March 10, 2020

Alumni Spotlight: Eric Hoyt

THE 21ST CENTURY ARCHIVIST

By Matt Meier

The stories of classical Hollywood are hidden in the pages of old trade publications like Photoplay, Variety, Screenland, Motion Picture News, and others. These historic tabloids are often inaccessible to many cinema scholars, buried in the closets of private collectors or scattered in the archives of Los Angeles or New York.

A graduate of both the Peter Stark Producing Program (’08) and the Division of Cinema & Media Studies (’12), USC School of Cinematic Arts alumnus Eric Hoyt knew the problem well and is actively bringing archival research into the 21st century. Hoyt is an Associate Professor of Media and Cultural Studies at the University of Wisconsin – Madison and the director of the Media History Digital Library (MHDL), “a non-profit initiative dedicated to digitizing historic books and magazines about film, broadcasting, and recorded sound for broad public access.” Among its key projects is Lantern, an open access database containing over two million pages of industry publications spanning 1905 to 1964. With a simple keyword search, Lantern scans every word of every publication within the search parameters and returns the relevant pages with the keyword highlighted in context, significantly truncating the research process. What would once have been days of finding and flipping through old magazines is now at one’s fingertips in a matter of seconds, effectively giving scholars unprecedented access to an essential component of Classical Hollywood research.
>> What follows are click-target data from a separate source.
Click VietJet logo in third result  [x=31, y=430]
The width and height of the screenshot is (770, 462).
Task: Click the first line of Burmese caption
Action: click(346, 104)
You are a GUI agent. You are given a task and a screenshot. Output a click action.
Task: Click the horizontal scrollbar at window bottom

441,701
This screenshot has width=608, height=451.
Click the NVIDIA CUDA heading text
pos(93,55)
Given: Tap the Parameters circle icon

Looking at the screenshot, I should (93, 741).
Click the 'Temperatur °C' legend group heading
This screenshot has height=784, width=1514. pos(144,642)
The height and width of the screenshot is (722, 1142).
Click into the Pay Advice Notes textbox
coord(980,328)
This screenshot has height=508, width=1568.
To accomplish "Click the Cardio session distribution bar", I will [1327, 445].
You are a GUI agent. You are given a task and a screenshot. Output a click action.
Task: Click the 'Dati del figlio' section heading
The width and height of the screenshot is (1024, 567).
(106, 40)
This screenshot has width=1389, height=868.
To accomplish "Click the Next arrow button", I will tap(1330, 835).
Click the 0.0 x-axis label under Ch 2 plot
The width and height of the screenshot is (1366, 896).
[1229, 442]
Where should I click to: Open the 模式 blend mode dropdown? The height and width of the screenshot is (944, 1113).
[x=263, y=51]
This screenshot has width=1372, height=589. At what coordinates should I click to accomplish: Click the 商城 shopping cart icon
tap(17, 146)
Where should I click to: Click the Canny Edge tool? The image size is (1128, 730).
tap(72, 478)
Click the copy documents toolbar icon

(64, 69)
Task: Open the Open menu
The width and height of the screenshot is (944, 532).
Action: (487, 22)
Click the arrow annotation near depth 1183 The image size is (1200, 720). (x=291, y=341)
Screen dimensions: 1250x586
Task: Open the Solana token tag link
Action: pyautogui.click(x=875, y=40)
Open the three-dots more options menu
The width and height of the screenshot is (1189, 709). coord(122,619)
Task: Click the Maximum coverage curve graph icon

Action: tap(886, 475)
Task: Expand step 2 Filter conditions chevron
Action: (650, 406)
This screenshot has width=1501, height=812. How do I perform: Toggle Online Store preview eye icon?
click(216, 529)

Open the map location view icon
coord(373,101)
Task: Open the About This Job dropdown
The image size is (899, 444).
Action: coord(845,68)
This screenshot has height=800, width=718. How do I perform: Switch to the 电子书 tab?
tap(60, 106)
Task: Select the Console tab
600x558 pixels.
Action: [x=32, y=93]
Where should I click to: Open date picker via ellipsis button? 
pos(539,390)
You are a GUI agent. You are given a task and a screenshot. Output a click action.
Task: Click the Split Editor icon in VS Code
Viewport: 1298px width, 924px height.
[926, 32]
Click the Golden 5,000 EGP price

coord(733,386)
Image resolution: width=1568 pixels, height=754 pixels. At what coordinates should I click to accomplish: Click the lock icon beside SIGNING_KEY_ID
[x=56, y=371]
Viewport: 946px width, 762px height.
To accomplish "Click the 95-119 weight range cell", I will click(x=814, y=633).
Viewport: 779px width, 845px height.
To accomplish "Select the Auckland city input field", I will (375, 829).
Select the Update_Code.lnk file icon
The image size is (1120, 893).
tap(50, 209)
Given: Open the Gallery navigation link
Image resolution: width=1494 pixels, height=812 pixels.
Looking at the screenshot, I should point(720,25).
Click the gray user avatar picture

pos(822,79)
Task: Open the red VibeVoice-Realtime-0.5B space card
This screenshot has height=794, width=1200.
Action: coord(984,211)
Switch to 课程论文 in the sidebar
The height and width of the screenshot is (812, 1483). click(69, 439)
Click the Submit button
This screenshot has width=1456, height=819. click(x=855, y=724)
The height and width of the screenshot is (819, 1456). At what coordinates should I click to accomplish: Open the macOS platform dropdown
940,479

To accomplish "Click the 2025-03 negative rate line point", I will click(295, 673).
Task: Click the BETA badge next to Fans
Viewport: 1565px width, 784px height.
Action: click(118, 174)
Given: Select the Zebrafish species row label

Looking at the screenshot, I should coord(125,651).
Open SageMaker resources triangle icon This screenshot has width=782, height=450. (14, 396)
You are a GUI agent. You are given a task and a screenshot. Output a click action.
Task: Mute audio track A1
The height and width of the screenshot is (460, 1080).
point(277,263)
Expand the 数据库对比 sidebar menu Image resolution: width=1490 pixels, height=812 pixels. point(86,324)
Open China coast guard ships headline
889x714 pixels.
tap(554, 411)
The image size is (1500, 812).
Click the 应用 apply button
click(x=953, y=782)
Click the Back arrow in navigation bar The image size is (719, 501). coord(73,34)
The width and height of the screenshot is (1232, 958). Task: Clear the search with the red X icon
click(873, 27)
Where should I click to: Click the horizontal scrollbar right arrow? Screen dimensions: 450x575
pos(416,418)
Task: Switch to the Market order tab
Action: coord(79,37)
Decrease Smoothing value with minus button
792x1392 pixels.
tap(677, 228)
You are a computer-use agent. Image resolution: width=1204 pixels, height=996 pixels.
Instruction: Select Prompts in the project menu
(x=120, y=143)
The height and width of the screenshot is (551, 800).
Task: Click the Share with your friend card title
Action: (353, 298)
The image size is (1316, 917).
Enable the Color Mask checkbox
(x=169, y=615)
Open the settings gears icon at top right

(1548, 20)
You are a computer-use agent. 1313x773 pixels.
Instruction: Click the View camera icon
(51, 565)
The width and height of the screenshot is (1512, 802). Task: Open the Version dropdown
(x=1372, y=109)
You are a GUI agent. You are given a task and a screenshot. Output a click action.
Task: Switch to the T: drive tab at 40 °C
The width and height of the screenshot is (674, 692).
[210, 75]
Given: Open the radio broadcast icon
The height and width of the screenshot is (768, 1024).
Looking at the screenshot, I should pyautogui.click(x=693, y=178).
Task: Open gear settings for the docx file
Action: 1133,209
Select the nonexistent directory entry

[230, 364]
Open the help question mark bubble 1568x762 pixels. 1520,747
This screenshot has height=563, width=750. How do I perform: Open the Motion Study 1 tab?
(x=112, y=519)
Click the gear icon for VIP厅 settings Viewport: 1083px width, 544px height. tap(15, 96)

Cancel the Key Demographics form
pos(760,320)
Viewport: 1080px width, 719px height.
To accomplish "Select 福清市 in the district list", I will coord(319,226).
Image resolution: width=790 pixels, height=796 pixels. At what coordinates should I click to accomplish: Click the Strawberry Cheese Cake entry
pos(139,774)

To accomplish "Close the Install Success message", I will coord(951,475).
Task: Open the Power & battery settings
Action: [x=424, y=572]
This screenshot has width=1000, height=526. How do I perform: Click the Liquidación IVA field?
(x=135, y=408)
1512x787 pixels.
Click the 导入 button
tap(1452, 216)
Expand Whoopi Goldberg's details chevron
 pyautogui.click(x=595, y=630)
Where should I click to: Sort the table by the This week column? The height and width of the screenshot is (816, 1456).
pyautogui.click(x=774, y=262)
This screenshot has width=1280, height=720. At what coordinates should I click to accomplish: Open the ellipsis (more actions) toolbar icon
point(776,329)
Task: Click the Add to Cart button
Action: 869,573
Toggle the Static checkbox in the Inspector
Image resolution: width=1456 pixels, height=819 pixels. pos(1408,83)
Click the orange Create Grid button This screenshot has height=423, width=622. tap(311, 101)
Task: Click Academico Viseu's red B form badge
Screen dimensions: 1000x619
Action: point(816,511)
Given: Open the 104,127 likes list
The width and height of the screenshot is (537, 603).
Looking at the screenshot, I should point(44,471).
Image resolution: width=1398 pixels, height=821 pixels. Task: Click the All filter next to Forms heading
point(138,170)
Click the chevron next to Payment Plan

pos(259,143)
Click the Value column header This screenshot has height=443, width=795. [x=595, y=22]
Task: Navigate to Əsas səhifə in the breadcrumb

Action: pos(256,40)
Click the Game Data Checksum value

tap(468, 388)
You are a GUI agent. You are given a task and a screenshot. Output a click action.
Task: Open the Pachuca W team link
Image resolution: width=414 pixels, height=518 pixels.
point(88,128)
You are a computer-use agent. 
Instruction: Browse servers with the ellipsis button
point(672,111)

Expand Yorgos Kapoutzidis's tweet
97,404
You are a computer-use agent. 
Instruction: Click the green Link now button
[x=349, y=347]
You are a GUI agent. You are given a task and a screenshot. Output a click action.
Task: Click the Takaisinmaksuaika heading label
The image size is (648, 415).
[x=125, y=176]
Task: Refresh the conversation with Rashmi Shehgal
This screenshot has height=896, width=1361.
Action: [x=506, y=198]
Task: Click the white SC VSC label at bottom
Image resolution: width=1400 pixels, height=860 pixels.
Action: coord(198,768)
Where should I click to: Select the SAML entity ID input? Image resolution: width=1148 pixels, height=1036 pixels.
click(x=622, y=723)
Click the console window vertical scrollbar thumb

The idea for Lantern originated with Hoyt’s time as a Stark student, working in the mailroom of United Talent Agency (UTA). “I delivered the trade papers to the agents’ desks and saw how people read them for information and news. But they also read them with a critical eye,” says Hoyt. “People would poke fun but also invest a tremendous amount of energy.” He quickly realized “the function that these trade papers play as gatekeeper and scorekeeper.”

The experience also revealed the important role of film archives and libraries within the studio system. “That was a research question that I would have never even thought to explore if it hadn’t been for my time working in the industry,” Hoyt says. That question fueled the foundation of his PhD research (and, eventually, the subject of his first book, Hollywood Vault: Film Libraries before Home Video), but it also helped sow the seeds for Lantern. Understanding the significance of both the archives and the trade publications, Hoyt set to work, collaborating with MHDL Founder and Director Emeritus David Pierce, collecting old publications and writing the backend coding that would eventually become Lantern.

“It started out with me in my car driving to the San Fernando valley to borrow old volumes of Film Daily and Photoplay from a collector up there,” recalls Hoyt. The project “took a lot of work, and it almost didn’t happen many times simply because there were lots of other demands,” says Hoyt, who was also finishing his dissertation and raising newborn twins. But the long drives and late nights proved well worth it. Like any field, the quickest way to make inroads in academia is to address a need, to offer something people want. Lantern offered exactly that, and other scholars quickly took notice. “I could tell early on, just working on this project, it was getting me goodwill in the field,” says Hoyt. “As a young budding academic, you’re trying to make a name and get attention. This was a way that I’m creating resources that people would use.”

His work with Lantern helped Hoyt land a coveted position at the University of Wisconsin – Madison, where he is now a tenured professor in the Department of Communication Arts. As both a scholar and a teacher, Hoyt sums up his work as a “blend of digital media production and information science with the study of film and broadcast.” His forthcoming book, Motion Papers: The Triumph of Hollywood’s Trade Press, was “born out of the digital work” he and his team have been doing at MHDL, which also includes Project Arclight, a data mining and visualization tool that serves as a companion to Lantern. It is certainly a unique intersection, combining the digital humanities with archival research and Classical Hollywood studies. But after more than a decade spent studying the conditions that move the tides of media industries, Hoyt understands better than most that sometimes looking backwards provides the best vision for what is yet to come.